If $$x = \frac{{\sqrt 3 + 1}}{{\sqrt 3 - 1}}$$   and $$y = \frac{{\sqrt 3 - 1}}{{\sqrt 3 + 1}},$$   then the value of $$\left( {{x^2} + {y^2}} \right)$$   is?

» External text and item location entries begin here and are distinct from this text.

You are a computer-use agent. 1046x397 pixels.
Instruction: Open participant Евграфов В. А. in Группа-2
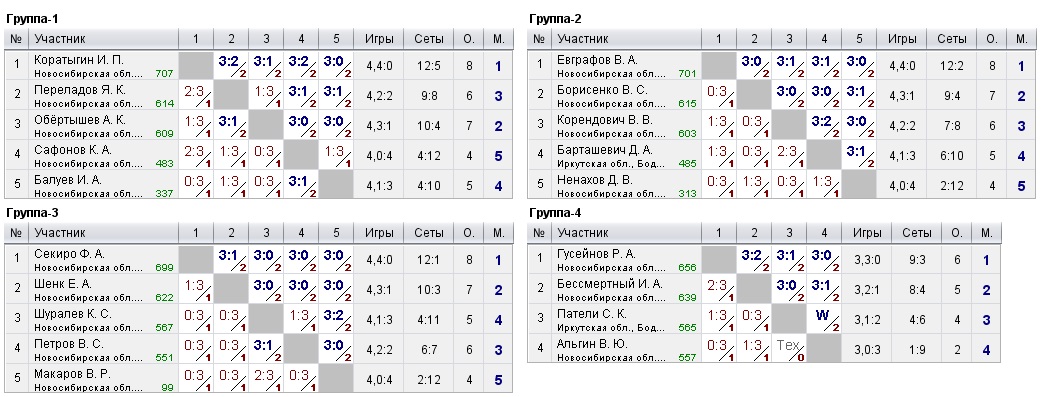597,60
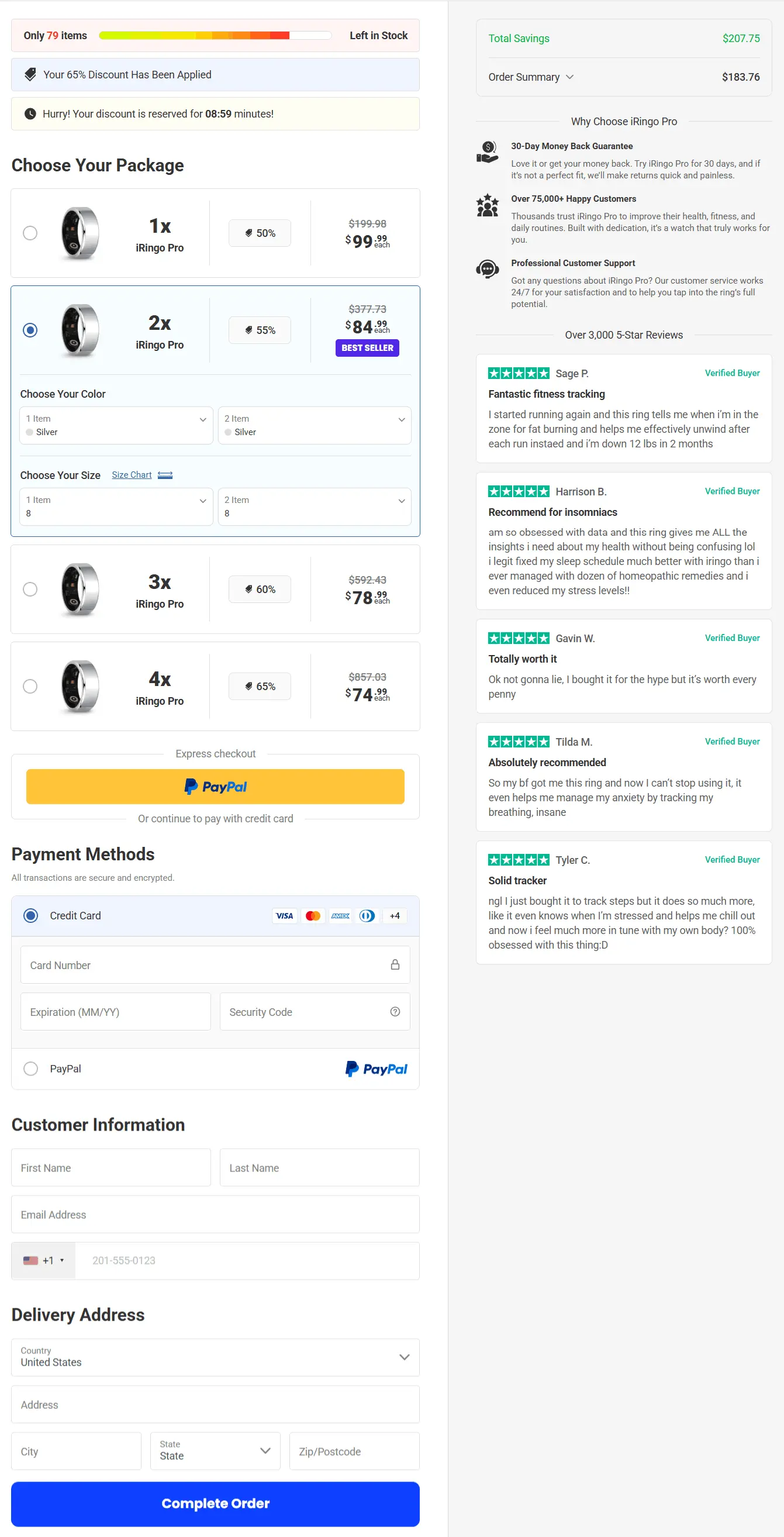This screenshot has height=1537, width=784.
Task: Click the +4 more cards icon
Action: click(x=395, y=915)
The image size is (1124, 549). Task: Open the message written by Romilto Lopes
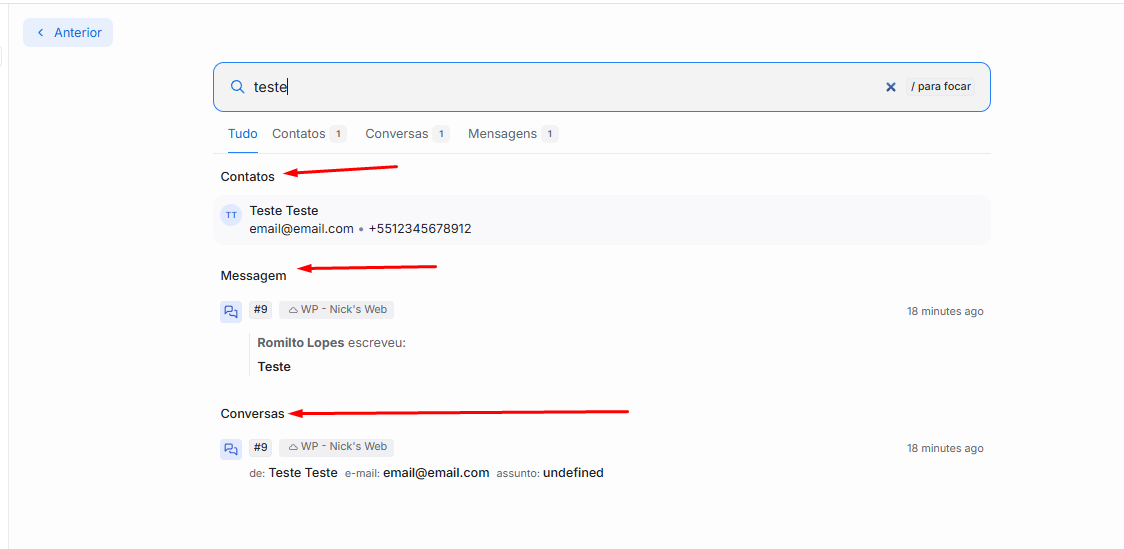(x=330, y=355)
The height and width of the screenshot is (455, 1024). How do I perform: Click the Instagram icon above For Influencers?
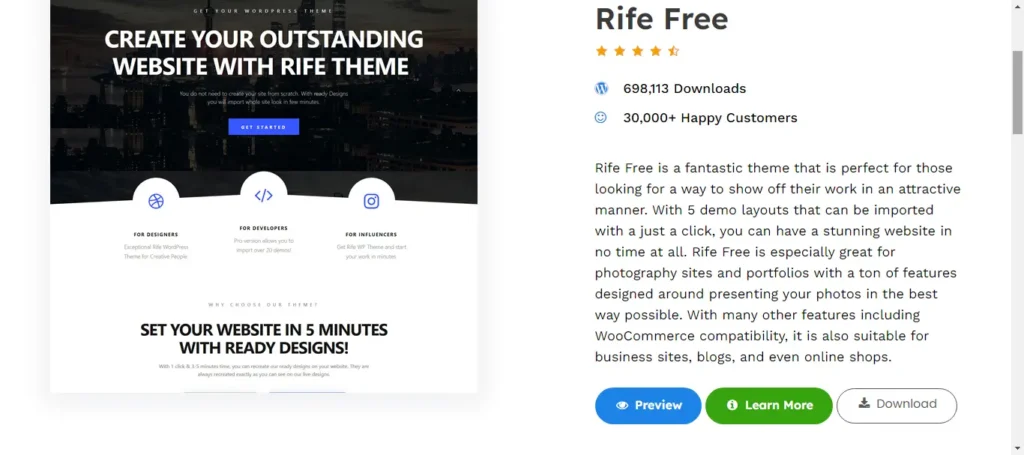[x=371, y=201]
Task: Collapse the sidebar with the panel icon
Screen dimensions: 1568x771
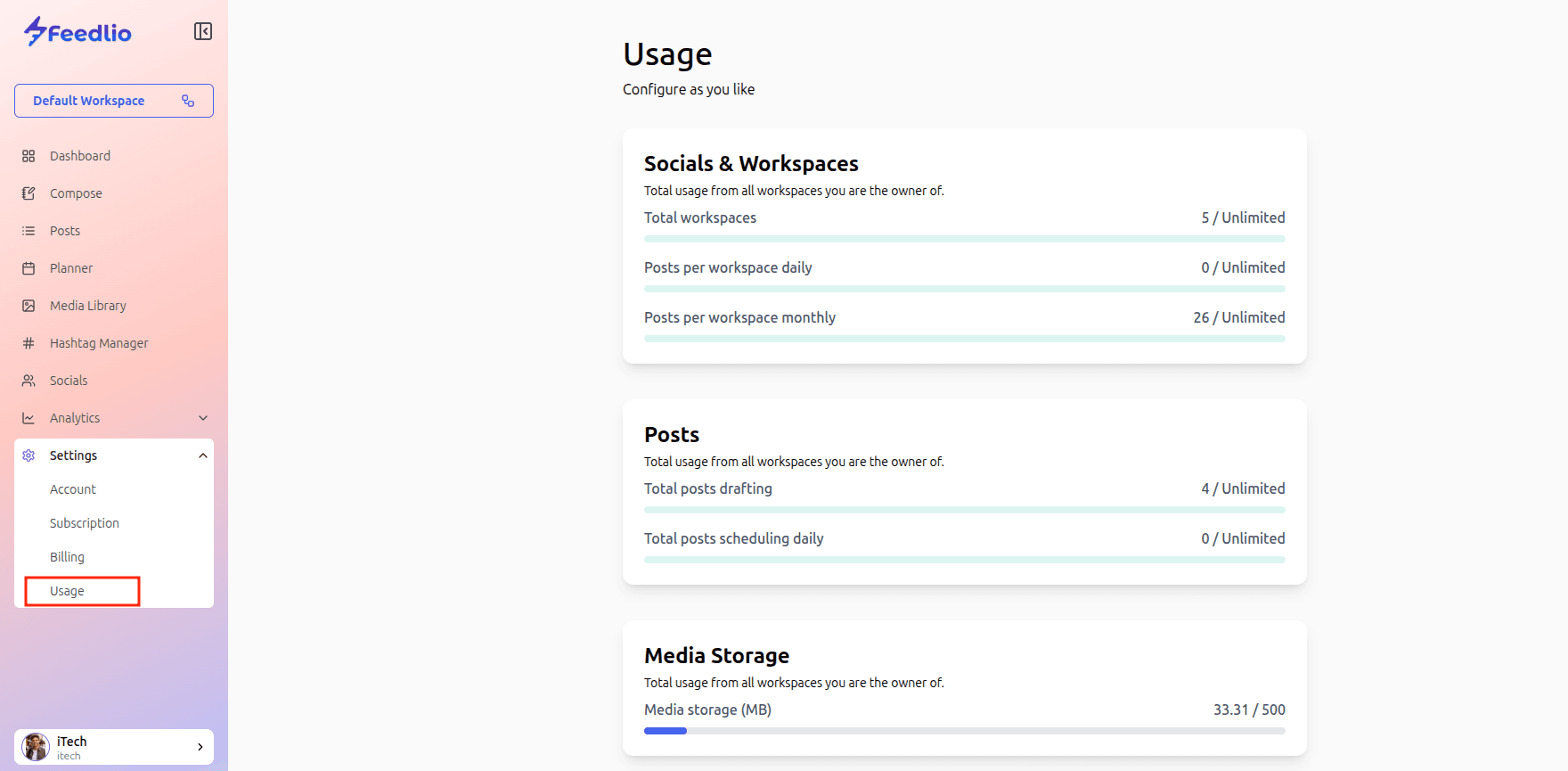Action: [203, 31]
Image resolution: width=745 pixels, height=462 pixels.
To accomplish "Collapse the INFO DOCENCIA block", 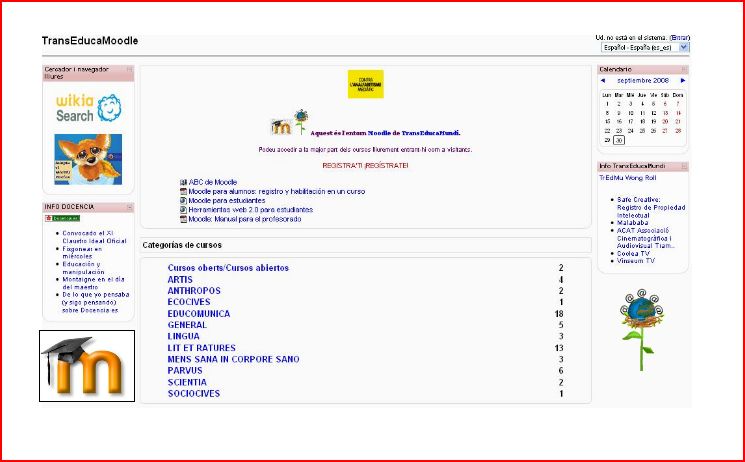I will pos(129,207).
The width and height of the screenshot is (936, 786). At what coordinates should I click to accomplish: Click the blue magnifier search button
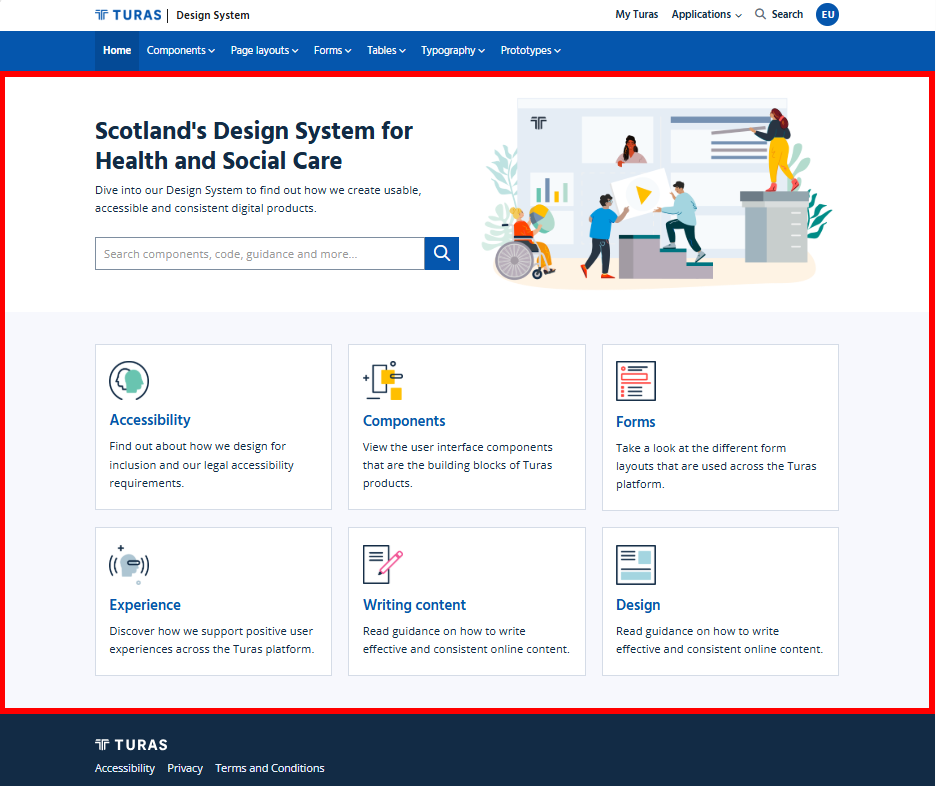click(x=441, y=253)
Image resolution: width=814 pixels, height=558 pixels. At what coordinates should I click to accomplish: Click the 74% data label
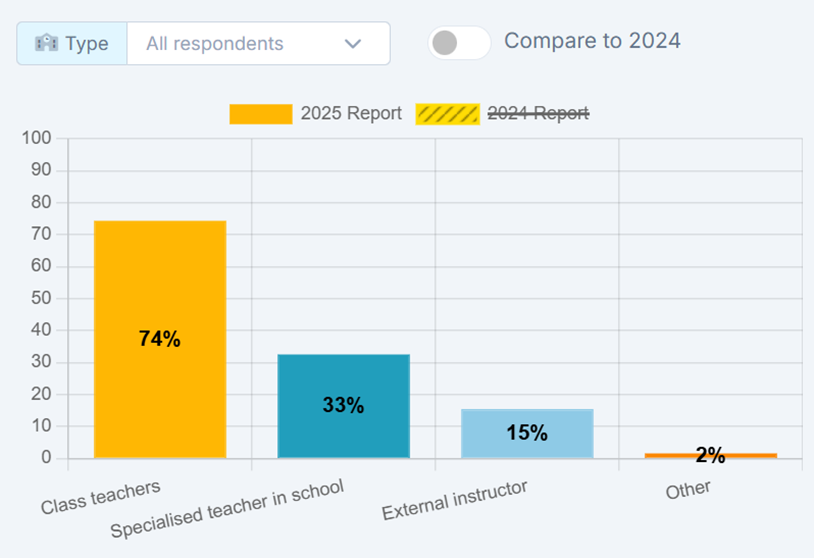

Solution (By Examveda Team)

$$\eqalign{ & x = \frac{{ {\sqrt 3 + 1} }}{{ {\sqrt 3 - 1} }} \times \frac{{ {\sqrt 3 + 1} }}{{ {\sqrt 3 + 1} }} \cr & \,\,\,\,\,\, = \frac{{{{\left( {\sqrt 3 + 1} \right)}^2}}}{{ {3 - 1} }} \cr & \,\,\,\,\,\, = \frac{{3 + 1 + 2\sqrt 3 }}{2} \cr & \,\,\,\,\,\, = 2 + \sqrt 3 \cr & y = \frac{{ {\sqrt 3 - 1} }}{{ {\sqrt 3 + 1} }} \times \frac{{ {\sqrt 3 - 1} }}{{ {\sqrt 3 - 1} }} \cr & \,\,\,\,\,\, = \frac{{{{\left( {\sqrt 3 - 1} \right)}^2}}}{{ {3 - 1} }} \cr & \,\,\,\,\,\, = \frac{{3 + 1 - 2\sqrt 3 }}{2} \cr & \,\,\,\,\,\, = 2 - \sqrt 3 \cr & \therefore {x^2} + {y^2} = {\left( {2 + \sqrt 3 } \right)^2} + {\left( {2 - \sqrt 3 } \right)^2} \cr & \,\,\,\,\,\,\,\,\,\,\,\,\,\,\,\,\,\,\,\,\,\,\,\,\,\, = 2\left( {4 + 3} \right) \cr & \,\,\,\,\,\,\,\,\,\,\,\,\,\,\,\,\,\,\,\,\,\,\,\,\,\, = 14 \cr} $$